Todavía no he contado los pasos que separan la puerta de mi casa de su orilla, pero ahí echando un rolassso marinero, diría que menos de 100… y los doy cada día con la necesidad de llegar allí y conseguir respirar. Como si fuera de esa orilla, la respiración fuera superficial y poco efectiva. Esa que te dicen en cada sesión de meditación que tienes que eliminar. Cada día llego a la orilla y puedo hacer respiraciones completas. Y da lo mismo si está calma, que si hay mar de fondo, o que nos esté azotando un temporal. Para poder respirar bien, tengo que llegar a la orilla. Aquí es es fácil, estoy en una isla.

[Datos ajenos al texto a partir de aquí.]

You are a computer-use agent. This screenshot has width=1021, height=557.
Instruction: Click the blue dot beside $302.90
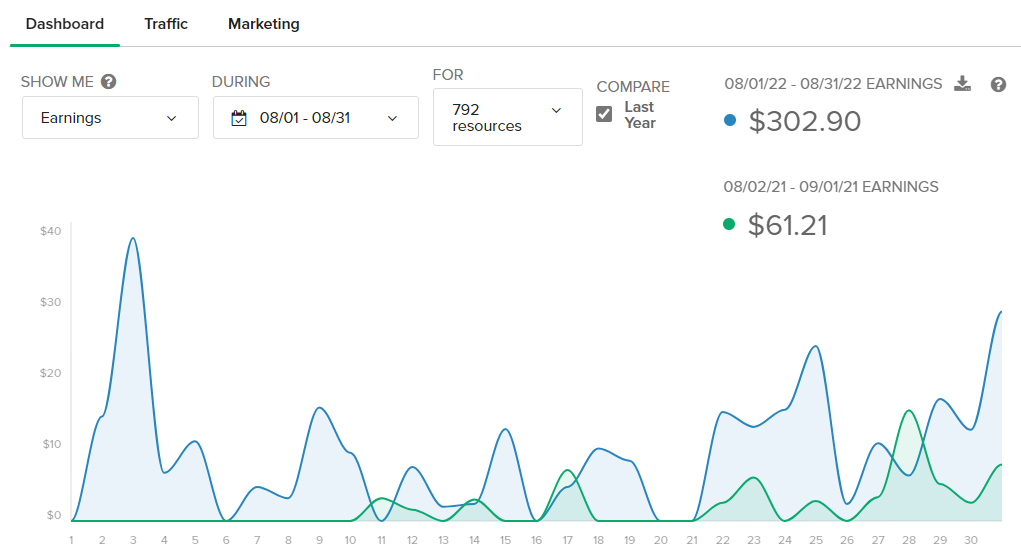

Creo que es una de esas cosas que aún teniéndola cada día, valoro infinito su presencia.
Me he criado en una ciudad con mar, al norte, y llevo varios años estudiando en Madrid, confirmo, el mar NUNCA deja de fascinarme. Cuando estoy en casa, quiero verlo todos los días, y cuando me voy lejos, en el bus, de camino a Madrid, lo último que hago es despedirme de él.
Tiene algo especial y mágico, siempre diferente, siempre en movimiento...
Como siempre, otro texto maravilloso. Si lees esto Amaya, decirte que releo con especial cariño "Volver a vivir", "Lo contrario", "Todos los veranos" y por supuesto "Team Builing". Gracias!